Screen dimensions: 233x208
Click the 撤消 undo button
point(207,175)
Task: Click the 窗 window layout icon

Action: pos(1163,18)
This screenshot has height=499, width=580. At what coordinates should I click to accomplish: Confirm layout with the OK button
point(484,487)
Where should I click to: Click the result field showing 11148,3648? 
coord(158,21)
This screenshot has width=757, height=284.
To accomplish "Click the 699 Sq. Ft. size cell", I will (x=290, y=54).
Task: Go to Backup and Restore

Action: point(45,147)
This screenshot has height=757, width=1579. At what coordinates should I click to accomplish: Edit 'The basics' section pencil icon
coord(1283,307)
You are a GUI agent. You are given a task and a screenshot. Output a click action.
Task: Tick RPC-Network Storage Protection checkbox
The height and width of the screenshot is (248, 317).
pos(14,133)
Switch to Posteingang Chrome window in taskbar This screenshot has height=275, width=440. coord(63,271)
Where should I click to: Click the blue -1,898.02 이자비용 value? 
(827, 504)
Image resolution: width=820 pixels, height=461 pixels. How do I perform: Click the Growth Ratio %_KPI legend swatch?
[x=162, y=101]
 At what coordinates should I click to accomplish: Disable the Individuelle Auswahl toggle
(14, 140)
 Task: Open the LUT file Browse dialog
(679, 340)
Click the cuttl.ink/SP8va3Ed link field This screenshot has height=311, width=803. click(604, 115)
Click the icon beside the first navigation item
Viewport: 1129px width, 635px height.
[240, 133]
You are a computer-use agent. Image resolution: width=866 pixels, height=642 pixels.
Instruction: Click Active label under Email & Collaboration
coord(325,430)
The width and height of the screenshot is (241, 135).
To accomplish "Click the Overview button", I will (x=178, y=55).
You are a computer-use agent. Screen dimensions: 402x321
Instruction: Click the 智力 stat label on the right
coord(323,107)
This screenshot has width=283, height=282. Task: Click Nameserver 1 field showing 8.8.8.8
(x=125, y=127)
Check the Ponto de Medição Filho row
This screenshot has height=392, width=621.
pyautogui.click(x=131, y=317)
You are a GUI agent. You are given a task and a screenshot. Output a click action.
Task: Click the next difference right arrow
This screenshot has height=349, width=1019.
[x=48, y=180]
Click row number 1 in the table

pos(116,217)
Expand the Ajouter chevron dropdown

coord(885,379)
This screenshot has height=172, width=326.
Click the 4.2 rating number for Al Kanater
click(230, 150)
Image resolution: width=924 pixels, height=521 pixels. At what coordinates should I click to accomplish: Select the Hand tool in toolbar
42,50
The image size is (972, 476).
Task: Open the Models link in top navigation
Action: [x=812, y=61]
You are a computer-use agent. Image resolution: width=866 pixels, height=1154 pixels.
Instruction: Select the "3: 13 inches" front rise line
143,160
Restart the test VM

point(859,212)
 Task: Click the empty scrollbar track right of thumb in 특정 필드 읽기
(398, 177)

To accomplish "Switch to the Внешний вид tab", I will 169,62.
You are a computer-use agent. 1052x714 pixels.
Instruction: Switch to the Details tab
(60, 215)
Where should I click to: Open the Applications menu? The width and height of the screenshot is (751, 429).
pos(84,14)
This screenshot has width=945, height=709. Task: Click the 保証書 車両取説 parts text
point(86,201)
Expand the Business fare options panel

..........

Each entry above must be repeated exactly, with nothing dropped.

Screen dimensions: 233x208
Click the 撤消 undo button
point(207,175)
Task: Click the 窗 window layout icon

Action: pos(1163,18)
This screenshot has height=499, width=580. At what coordinates should I click to accomplish: Confirm layout with the OK button
point(484,487)
Where should I click to: Click the result field showing 11148,3648? 
coord(158,21)
This screenshot has width=757, height=284.
To accomplish "Click the 699 Sq. Ft. size cell", I will (x=290, y=54).
Task: Go to Backup and Restore

Action: point(45,147)
This screenshot has height=757, width=1579. At what coordinates should I click to accomplish: Edit 'The basics' section pencil icon
coord(1283,307)
You are a GUI agent. You are given a task and a screenshot. Output a click action.
Task: Tick RPC-Network Storage Protection checkbox
The height and width of the screenshot is (248, 317).
pos(14,133)
Switch to Posteingang Chrome window in taskbar This screenshot has height=275, width=440. coord(63,271)
Where should I click to: Click the blue -1,898.02 이자비용 value? 
(827, 504)
Image resolution: width=820 pixels, height=461 pixels. How do I perform: Click the Growth Ratio %_KPI legend swatch?
[x=162, y=101]
 At what coordinates should I click to accomplish: Disable the Individuelle Auswahl toggle
(14, 140)
 Task: Open the LUT file Browse dialog
(679, 340)
Click the cuttl.ink/SP8va3Ed link field This screenshot has height=311, width=803. click(604, 115)
Click the icon beside the first navigation item
Viewport: 1129px width, 635px height.
[240, 133]
You are a computer-use agent. Image resolution: width=866 pixels, height=642 pixels.
Instruction: Click Active label under Email & Collaboration
coord(325,430)
The width and height of the screenshot is (241, 135).
To accomplish "Click the Overview button", I will (x=178, y=55).
You are a computer-use agent. Screen dimensions: 402x321
Instruction: Click the 智力 stat label on the right
coord(323,107)
This screenshot has width=283, height=282. Task: Click Nameserver 1 field showing 8.8.8.8
(x=125, y=127)
Check the Ponto de Medição Filho row
This screenshot has height=392, width=621.
pyautogui.click(x=131, y=317)
You are a GUI agent. You are given a task and a screenshot. Output a click action.
Task: Click the next difference right arrow
This screenshot has height=349, width=1019.
[x=48, y=180]
Click row number 1 in the table

pos(116,217)
Expand the Ajouter chevron dropdown

coord(885,379)
This screenshot has height=172, width=326.
Click the 4.2 rating number for Al Kanater
click(230, 150)
Image resolution: width=924 pixels, height=521 pixels. At what coordinates should I click to accomplish: Select the Hand tool in toolbar
42,50
The image size is (972, 476).
Task: Open the Models link in top navigation
Action: [x=812, y=61]
You are a computer-use agent. Image resolution: width=866 pixels, height=1154 pixels.
Instruction: Select the "3: 13 inches" front rise line
143,160
Restart the test VM

point(859,212)
 Task: Click the empty scrollbar track right of thumb in 특정 필드 읽기
(398, 177)

To accomplish "Switch to the Внешний вид tab", I will 169,62.
You are a computer-use agent. 1052x714 pixels.
Instruction: Switch to the Details tab
(60, 215)
Where should I click to: Open the Applications menu? The width and height of the screenshot is (751, 429).
pos(84,14)
This screenshot has width=945, height=709. Task: Click the 保証書 車両取説 parts text
point(86,201)
Expand the Business fare options panel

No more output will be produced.